Please reproduce the records exactly, leaving out any pictures.

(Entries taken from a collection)
((

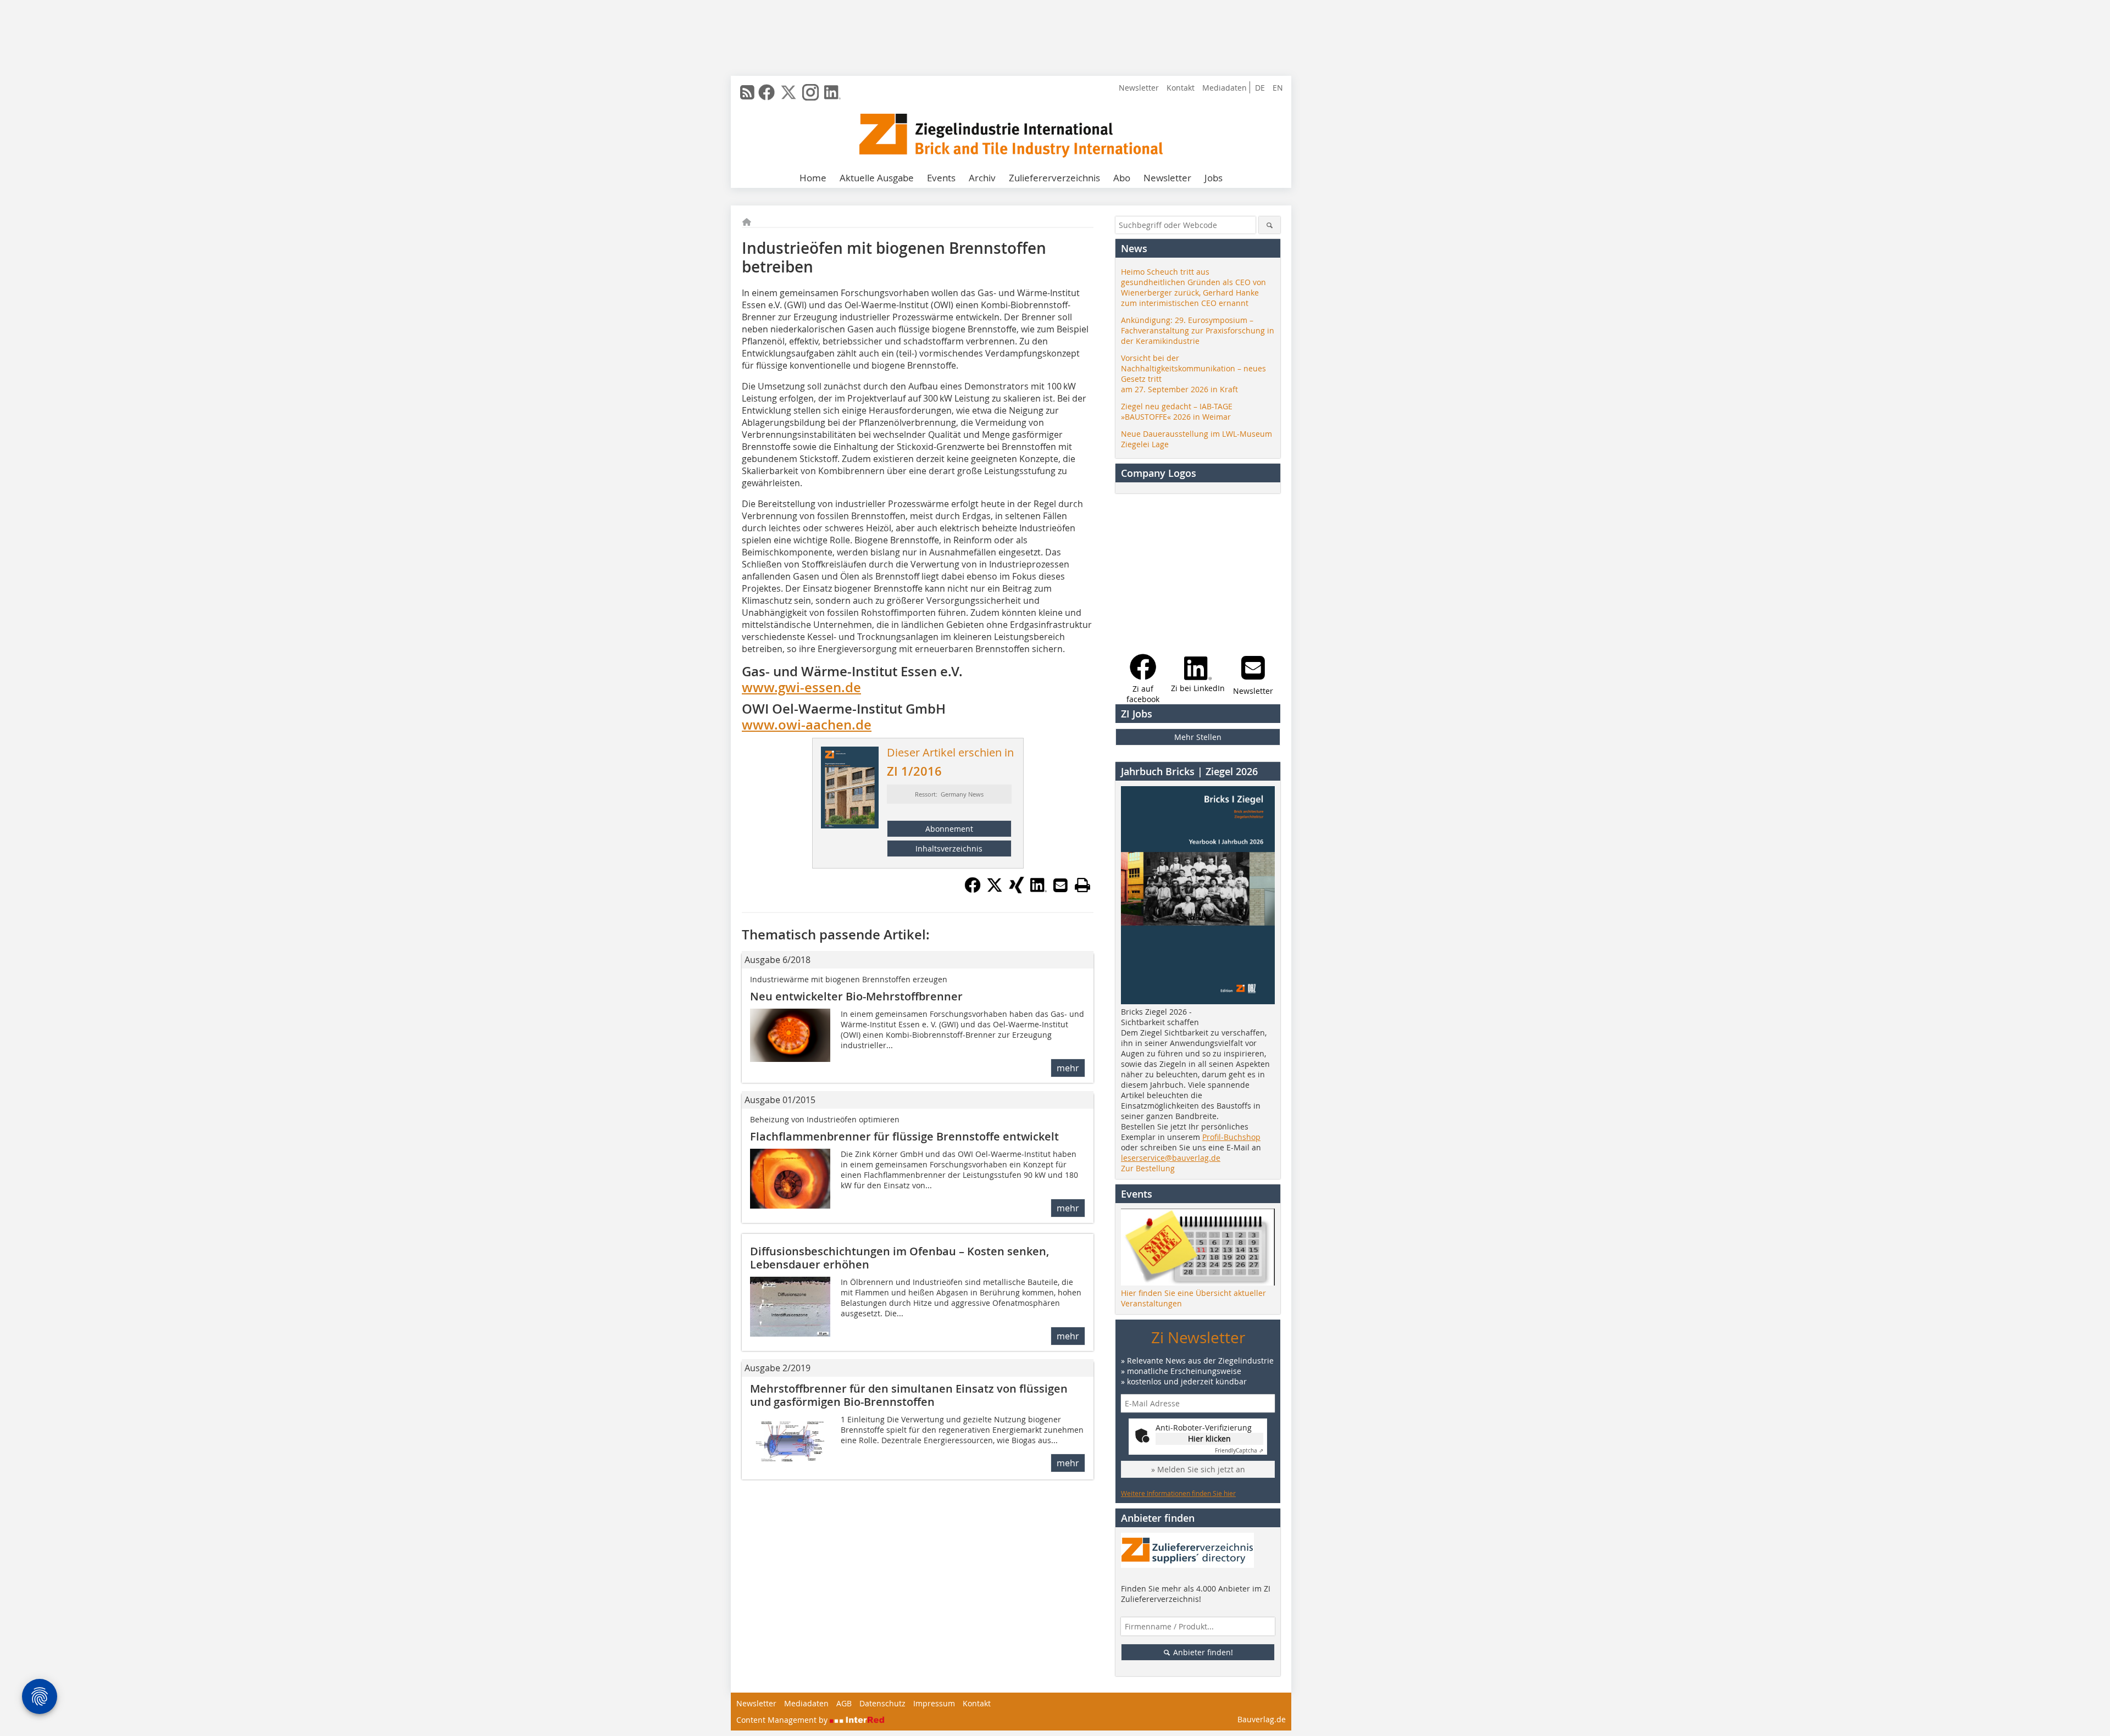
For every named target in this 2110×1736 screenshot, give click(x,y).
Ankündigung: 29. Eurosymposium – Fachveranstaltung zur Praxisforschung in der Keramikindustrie (1197, 330)
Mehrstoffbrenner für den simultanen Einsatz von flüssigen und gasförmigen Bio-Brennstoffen (909, 1395)
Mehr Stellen (1197, 737)
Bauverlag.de (1261, 1719)
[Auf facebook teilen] (973, 890)
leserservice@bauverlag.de (1170, 1158)
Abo (1121, 177)
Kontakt (1181, 87)
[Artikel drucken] (1082, 885)
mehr (1068, 1068)
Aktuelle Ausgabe (877, 177)
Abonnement (949, 829)
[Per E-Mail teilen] (1060, 885)
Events (941, 177)
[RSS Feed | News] (747, 92)
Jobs (1213, 177)
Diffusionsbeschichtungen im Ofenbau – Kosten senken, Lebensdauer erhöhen (899, 1258)
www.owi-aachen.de (806, 724)
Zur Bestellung (1148, 1168)
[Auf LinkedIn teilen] (1039, 890)
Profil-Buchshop (1231, 1137)
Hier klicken (1209, 1438)
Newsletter (1139, 87)
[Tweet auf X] (995, 890)
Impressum (934, 1703)
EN (1278, 87)
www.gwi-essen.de (801, 687)
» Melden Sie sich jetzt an (1198, 1469)
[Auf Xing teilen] (1017, 890)
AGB (844, 1703)
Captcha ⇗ (1239, 1450)
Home (812, 177)
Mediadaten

))

Response to the task.
For every named target in this 2110×1736 screenshot, give click(x,y).
Ankündigung: 29. Eurosymposium – Fachveranstaltung zur Praxisforschung in der Keramikindustrie (1197, 330)
Mehrstoffbrenner für den simultanen Einsatz von flüssigen und gasförmigen Bio-Brennstoffen (909, 1395)
Mehr Stellen (1197, 737)
Bauverlag.de (1261, 1719)
[Auf facebook teilen] (973, 890)
leserservice@bauverlag.de (1170, 1158)
Abo (1121, 177)
Kontakt (1181, 87)
[Artikel drucken] (1082, 885)
mehr (1068, 1068)
Aktuelle Ausgabe (877, 177)
Abonnement (949, 829)
[Per E-Mail teilen] (1060, 885)
Events (941, 177)
[RSS Feed | News] (747, 92)
Jobs (1213, 177)
Diffusionsbeschichtungen im Ofenbau – Kosten senken, Lebensdauer erhöhen (899, 1258)
www.owi-aachen.de (806, 724)
Zur Bestellung (1148, 1168)
[Auf LinkedIn teilen] (1039, 890)
Profil-Buchshop (1231, 1137)
Hier klicken (1209, 1438)
Newsletter (1139, 87)
[Tweet auf X] (995, 890)
Impressum (934, 1703)
EN (1278, 87)
www.gwi-essen.de (801, 687)
» Melden Sie sich jetzt an (1198, 1469)
[Auf Xing teilen] (1017, 890)
AGB (844, 1703)
Captcha ⇗ (1239, 1450)
Home (812, 177)
Mediadaten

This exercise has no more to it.